Menuju konten utama

Mengapa Ada Banyak Negara Tak Memiliki Tentara?

Kalau bisa tak punya tentara, mengapa tidak?

Mengapa Ada Banyak Negara Tak Memiliki Tentara?
Anak-anak membawa bendera Kosta Rika saat parade Juan Santamaría Day Alajuela. FOTO/Lindsay Fendt

tirto.id - Beberapa negara memilih untuk tidak memiliki tentara. Alasannya beragam. Ada yang menganggap luas wilayah negaranya terlalu kecil, ada juga yang merasa tidak ada negara yang memusuhi mereka. Alasan lain seperti menghindari intervensi kehidupan sosial dan politik tentara.

Dalam The World Factbook yang disusun CIA, dikatakan bahwa 23 negara tidak memiliki institusi militer. Delapan negara di antaranya masuk dalam kategori 11 negara merdeka dengan luas wilayah terkecil di dunia. Mereka antara lain Monaco, Tuvalu, Nauru, San Marino, Liechtenstein, Kepulauan Marshall, Grenada, dan Vatikan.

Tuvalu – bersama dengan Federasi Mikronesia, Palau, dan Samoa – tidak memiliki institusi militer sejak meraih kemerdekaan. Mereka tidak butuh tentara karena luas wilayah yang kecil dan tidak punya musuh luar negeri.

Beberapa dari mereka mengandalkan perlindungan militer negara tetangganya. Monaco meminta perlindungan kepada Perancis. Sedangkan Kepulauan Marshall dan Palau dilindungi militer AS. Sementara Italia melindungi Vatikan – Swiss Guard sering dianggap tentara pelindung Vatikan, padahal mereka hanya pengisi seremoni saja.

Tak Ada Militer Lagi Setelah AS menginvasi

Di antara 8 negara tersebut, yang wilayahnya paling luas adalah Grenada. Luas wilayahnya 344 km², hanya separuh dari DKI Jakarta yang memiliki luas daratan 661,52 km². Grenada merdeka dari Inggris pada 1974. Eric Gairy menjadi Perdana Menteri pertama Grenada.

Setelah itu Grenada mengalami konflik internal. Partai yang dipimpin Eric Gairy memenangi pemilu yang diadakan pada 1976. Tiga tahun kemudian, pada 1979, kelompok New Jewel Movement yang berhaluan sosialis pimpinan Maurice Bishop melancarkan kudeta dan akhirnya mendirikan Pemerintahan Revolusioner Rakyat Grenada.

Empat tahun kemudian, pada 19 Oktober 1983, faksi komunis yang dipimpin Bernard Coard berbalik mengkudeta Bishop dengan dukungan militer Grenada. Tentara Revolusioner Grenada membentuk pemerintahan militer dan Jenderal Hudson Austin sebagai pemimpinnya.
++++++
→ PETUNJUK
a – Tolong sebutkan semua negara yang menurut artikel tentang negara tanpa tentara tidak memiliki institusi militer sejak meraih kemerdekaan.
b – Tuliskan kembali seluruh bagian artikel tentang negara tanpa tentara mulai dari "Tak Ada Militer" sampai ke "Revolusioner Rakyat Grenada.".
Baris-baris data di bawah ini diambil dari sumber yang berbeda.

→ DATA YANG DIBERIKAN
++++++
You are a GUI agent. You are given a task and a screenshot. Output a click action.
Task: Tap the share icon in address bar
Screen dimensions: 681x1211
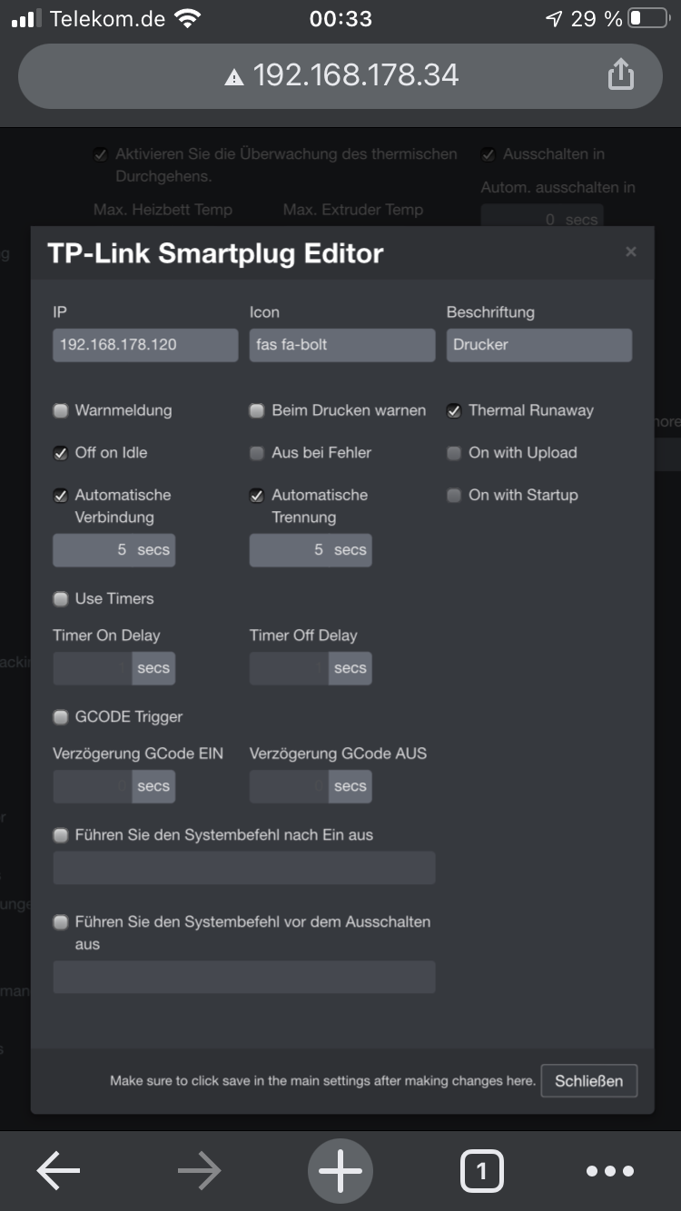[620, 74]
++++++
→ HASIL LATIHAN
a – Tuvalu, Federasi Mikronesia, Palau, dan Samoa.

b –
Tak Ada Militer Lagi Setelah AS menginvasi

Di antara 8 negara tersebut, yang wilayahnya paling luas adalah Grenada. Luas wilayahnya 344 km², hanya separuh dari DKI Jakarta yang memiliki luas daratan 661,52 km². Grenada merdeka dari Inggris pada 1974. Eric Gairy menjadi Perdana Menteri pertama Grenada.

Setelah itu Grenada mengalami konflik internal. Partai yang dipimpin Eric Gairy memenangi pemilu yang diadakan pada 1976. Tiga tahun kemudian, pada 1979, kelompok New Jewel Movement yang berhaluan sosialis pimpinan Maurice Bishop melancarkan kudeta dan akhirnya mendirikan Pemerintahan Revolusioner Rakyat Grenada.